YOUR OBJECTIVE: The answer must be a single number: how many lines in the records below contain the word "gear".

Dataset entries
================================

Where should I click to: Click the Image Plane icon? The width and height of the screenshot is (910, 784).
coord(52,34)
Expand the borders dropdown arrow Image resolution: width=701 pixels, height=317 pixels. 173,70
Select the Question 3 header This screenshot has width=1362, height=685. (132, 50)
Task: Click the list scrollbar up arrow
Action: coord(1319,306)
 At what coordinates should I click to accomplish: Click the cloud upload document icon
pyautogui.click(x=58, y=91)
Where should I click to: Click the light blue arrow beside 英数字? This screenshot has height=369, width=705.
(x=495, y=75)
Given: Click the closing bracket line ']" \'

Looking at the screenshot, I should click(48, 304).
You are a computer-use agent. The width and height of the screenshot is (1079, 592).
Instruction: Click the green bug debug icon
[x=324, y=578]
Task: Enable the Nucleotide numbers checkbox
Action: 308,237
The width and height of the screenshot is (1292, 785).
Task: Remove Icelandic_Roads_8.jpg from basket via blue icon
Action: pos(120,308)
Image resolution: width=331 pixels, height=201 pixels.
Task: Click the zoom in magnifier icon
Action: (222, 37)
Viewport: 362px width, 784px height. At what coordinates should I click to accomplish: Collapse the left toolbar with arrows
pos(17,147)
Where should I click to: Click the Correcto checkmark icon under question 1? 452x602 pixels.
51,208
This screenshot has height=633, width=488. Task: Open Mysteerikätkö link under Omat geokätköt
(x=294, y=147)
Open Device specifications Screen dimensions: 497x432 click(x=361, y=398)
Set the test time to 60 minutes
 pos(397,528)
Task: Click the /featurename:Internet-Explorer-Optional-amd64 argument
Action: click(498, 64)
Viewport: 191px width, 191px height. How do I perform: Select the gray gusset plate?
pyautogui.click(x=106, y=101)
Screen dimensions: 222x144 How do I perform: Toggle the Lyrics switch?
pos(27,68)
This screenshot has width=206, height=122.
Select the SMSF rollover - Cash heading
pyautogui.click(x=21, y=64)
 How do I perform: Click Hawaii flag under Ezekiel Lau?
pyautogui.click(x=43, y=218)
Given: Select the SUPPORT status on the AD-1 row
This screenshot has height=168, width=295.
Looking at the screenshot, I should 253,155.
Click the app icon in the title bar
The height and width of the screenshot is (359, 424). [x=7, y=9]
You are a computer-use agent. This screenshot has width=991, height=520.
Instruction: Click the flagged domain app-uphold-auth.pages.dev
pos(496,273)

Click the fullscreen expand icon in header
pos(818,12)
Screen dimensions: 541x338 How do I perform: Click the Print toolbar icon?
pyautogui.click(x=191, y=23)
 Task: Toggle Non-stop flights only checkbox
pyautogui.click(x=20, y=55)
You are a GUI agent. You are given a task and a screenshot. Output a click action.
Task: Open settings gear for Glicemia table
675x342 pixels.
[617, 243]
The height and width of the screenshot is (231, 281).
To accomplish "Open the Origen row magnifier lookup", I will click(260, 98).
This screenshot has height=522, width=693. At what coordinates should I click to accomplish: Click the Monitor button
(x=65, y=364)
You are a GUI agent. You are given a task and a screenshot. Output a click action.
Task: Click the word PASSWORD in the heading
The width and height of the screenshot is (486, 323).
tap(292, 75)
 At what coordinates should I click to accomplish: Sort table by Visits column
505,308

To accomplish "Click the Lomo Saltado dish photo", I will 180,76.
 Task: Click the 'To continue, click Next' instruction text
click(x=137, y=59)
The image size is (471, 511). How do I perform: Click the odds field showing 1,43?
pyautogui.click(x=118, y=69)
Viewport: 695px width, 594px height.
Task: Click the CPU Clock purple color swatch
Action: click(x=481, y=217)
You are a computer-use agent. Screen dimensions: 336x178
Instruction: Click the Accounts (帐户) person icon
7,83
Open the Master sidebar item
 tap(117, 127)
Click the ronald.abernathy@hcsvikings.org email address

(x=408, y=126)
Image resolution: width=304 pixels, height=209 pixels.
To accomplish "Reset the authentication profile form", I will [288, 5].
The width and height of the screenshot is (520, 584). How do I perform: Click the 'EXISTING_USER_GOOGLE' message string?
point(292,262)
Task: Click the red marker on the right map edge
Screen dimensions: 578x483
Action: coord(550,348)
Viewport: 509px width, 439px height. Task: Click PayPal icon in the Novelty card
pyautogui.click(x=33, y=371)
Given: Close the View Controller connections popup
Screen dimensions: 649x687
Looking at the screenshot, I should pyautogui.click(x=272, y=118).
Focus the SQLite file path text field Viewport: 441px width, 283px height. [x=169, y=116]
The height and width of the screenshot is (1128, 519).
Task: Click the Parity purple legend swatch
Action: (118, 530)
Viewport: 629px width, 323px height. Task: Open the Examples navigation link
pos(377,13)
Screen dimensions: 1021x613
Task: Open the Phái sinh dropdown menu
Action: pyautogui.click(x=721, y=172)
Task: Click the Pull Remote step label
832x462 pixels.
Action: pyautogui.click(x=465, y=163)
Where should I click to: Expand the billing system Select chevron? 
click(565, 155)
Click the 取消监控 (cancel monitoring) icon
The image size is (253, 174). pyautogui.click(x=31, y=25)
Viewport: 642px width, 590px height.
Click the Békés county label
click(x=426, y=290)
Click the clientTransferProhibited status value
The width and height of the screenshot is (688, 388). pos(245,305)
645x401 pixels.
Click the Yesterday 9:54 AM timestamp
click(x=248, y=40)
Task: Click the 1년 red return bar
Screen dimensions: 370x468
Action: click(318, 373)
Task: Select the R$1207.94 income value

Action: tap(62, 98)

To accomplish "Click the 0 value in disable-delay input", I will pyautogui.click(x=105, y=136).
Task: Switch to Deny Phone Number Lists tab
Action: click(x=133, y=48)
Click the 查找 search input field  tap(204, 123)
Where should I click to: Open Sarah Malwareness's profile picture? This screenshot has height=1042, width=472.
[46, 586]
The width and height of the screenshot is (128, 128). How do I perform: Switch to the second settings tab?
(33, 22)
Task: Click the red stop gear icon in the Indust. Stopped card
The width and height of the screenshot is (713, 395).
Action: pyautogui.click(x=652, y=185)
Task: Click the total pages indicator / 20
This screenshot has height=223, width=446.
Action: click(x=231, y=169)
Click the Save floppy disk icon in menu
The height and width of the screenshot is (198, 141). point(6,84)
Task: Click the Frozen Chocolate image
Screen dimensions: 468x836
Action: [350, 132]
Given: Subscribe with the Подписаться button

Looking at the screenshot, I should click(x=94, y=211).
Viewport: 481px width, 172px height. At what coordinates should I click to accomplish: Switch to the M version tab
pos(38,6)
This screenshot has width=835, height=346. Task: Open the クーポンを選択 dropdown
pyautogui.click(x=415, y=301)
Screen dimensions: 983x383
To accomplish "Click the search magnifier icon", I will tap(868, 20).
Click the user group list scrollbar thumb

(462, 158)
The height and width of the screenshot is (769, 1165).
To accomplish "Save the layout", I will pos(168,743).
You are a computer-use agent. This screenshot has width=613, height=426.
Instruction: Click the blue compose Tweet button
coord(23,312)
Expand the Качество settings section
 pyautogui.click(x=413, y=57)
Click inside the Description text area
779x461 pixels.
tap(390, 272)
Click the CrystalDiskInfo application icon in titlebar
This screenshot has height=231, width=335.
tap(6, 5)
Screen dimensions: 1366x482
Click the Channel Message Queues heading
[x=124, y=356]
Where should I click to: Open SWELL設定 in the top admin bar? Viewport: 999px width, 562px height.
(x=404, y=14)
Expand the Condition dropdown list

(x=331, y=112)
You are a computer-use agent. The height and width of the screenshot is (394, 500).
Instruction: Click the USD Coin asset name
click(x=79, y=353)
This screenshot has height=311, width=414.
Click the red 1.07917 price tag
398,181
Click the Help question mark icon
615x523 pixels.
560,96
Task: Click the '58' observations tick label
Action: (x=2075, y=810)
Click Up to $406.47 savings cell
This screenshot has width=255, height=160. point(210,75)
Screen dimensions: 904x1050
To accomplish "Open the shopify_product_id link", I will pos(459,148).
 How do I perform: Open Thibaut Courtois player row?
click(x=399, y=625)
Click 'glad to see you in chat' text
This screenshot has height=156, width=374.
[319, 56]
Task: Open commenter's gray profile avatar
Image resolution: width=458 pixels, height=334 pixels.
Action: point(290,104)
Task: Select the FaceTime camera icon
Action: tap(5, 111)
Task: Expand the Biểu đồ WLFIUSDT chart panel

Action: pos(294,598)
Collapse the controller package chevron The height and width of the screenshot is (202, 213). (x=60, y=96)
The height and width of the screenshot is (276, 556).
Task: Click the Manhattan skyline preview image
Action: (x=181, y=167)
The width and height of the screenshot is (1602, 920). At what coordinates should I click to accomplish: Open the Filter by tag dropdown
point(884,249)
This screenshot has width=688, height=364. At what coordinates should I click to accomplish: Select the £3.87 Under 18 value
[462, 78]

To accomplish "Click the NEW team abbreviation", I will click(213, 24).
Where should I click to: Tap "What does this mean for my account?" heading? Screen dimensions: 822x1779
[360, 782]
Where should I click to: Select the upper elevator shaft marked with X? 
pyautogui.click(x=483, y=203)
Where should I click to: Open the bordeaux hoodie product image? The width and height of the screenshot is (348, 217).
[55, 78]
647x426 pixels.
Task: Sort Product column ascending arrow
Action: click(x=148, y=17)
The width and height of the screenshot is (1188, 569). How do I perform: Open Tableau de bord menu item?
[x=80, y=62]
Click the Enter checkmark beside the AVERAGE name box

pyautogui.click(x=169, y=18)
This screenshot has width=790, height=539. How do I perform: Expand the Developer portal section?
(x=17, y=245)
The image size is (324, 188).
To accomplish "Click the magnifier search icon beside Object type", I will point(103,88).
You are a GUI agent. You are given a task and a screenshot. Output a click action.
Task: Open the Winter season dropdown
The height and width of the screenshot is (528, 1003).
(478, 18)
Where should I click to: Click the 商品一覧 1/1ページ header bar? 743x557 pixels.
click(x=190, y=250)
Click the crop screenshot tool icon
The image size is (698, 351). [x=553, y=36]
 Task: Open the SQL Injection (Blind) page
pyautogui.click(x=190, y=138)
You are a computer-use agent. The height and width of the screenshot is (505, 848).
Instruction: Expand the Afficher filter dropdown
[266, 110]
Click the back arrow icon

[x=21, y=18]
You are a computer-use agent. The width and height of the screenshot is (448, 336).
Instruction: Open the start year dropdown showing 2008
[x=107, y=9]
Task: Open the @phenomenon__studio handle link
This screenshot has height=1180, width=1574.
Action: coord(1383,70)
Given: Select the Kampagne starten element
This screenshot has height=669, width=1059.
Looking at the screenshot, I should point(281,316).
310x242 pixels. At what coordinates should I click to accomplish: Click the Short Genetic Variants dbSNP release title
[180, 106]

================================

ANSWER: 2